The shocking proposal was introduced by State Representative Mike Ritze (R-80) during an interview with local news channel KWTV. He claimed there were an estimated 82,000 non-English speaking students in the state, and that Oklahoma should “identify them and then turn them over to ICE to see if they truly are citizens.”

“Do we really have to educate non-citizens?” Ritze added, seemingly unaware that, in 1982, the Supreme Court ruled states must do exactly that. Ritze also seemed unaware that the state’s Department of Education estimates there are only 50,000 English Language Learners in Oklahoma—and that many of them, the Associated Press notes, are likely citizens. Probably that’s because he’s just an extreme racist and not really focusing on the nuances of public policy?

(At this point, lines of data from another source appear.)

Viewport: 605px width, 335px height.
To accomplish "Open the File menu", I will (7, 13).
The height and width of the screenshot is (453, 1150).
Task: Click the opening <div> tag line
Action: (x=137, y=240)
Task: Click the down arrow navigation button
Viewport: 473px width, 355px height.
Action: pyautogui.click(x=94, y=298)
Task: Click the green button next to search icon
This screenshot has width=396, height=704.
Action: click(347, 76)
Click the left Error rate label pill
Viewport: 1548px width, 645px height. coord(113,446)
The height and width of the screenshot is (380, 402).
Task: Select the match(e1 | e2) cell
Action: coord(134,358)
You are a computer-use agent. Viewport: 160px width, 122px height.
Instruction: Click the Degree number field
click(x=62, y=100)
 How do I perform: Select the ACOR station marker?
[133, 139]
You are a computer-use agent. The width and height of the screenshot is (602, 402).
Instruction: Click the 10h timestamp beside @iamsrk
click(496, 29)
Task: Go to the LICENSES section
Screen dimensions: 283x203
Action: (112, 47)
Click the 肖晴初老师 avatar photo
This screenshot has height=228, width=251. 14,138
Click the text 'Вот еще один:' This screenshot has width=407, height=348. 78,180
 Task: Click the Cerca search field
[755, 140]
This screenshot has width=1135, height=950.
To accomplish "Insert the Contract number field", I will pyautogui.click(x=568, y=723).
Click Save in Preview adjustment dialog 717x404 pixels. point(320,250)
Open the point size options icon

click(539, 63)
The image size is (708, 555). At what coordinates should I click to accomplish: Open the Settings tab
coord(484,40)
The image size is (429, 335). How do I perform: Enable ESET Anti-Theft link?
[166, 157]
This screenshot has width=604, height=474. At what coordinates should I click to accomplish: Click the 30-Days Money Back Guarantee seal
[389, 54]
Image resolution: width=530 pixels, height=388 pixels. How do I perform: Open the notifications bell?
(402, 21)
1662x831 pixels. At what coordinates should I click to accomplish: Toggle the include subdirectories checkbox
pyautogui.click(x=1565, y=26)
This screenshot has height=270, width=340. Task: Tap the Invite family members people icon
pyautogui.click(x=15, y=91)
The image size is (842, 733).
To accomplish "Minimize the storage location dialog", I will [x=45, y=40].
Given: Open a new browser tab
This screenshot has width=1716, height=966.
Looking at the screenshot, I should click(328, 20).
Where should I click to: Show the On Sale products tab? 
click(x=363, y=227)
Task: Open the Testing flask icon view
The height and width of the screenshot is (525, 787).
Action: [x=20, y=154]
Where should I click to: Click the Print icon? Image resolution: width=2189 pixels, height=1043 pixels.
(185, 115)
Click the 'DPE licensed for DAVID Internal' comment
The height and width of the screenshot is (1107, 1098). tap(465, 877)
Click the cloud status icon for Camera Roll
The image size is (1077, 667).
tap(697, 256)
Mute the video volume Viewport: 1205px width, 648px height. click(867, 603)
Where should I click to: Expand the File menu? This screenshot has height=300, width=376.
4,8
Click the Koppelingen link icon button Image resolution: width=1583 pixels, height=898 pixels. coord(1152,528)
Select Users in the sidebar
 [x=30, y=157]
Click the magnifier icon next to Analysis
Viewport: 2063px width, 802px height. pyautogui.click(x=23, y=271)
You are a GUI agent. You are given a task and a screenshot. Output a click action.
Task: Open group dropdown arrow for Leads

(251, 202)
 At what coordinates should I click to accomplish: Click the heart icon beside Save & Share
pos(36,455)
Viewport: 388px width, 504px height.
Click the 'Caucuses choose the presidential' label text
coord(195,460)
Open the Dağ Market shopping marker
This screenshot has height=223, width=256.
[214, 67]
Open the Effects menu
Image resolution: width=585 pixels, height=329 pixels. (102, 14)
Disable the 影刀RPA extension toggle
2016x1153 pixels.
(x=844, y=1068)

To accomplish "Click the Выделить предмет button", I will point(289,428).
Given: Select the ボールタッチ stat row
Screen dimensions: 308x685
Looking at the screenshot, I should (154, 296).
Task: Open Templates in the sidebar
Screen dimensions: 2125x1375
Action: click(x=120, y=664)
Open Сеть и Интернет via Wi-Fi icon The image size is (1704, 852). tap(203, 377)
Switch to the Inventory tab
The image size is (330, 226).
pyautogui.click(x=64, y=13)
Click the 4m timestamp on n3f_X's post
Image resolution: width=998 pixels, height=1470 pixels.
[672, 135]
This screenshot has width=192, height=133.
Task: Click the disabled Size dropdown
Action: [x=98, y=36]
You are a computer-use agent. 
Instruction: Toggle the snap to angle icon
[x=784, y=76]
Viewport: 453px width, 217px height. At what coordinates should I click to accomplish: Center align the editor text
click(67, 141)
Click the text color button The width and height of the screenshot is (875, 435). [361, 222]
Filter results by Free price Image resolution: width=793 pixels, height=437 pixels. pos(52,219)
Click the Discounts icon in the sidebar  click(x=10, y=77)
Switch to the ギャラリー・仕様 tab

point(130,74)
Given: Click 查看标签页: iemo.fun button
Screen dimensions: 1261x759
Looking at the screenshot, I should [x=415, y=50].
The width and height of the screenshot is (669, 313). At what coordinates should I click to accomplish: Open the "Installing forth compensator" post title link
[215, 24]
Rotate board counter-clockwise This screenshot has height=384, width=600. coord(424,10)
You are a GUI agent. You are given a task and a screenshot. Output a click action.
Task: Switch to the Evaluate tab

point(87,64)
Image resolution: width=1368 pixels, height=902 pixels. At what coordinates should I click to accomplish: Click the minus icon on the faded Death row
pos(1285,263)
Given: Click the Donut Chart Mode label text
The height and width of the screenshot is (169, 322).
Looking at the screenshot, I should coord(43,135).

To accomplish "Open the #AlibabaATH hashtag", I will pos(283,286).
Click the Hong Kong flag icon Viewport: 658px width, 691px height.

Unsurprisingly, Ritze’s fellow lawmakers were quick to put some distance between themselves and their colleague’s proto-fascism.

“On this subject of deporting students, that is not a position that we support,” Republican Platform Caucus co-chair Chuck Strohm told the AP. He added that Ritze’s comments “caught many of us by surprise, because that’s not the direction that we talked about.”

State Schools Superintendent Joy Hofmeister was less diplomatic in her response to the news of Rep. Ritze’s proposal, calling it “utterly shameful” to the AP. She later tweeted “we are better than that.”

In a statement, the Oklahoma ACLU said Ritze’s comment “might be laughable if it weren’t made at the expense of real human beings, common decency, and the United States Constitution.”

According to the AP, Reitz’ proposals are part of a broader debate among state lawmakers as Oklahoma faces an estimated $878 million budget gap for the coming year.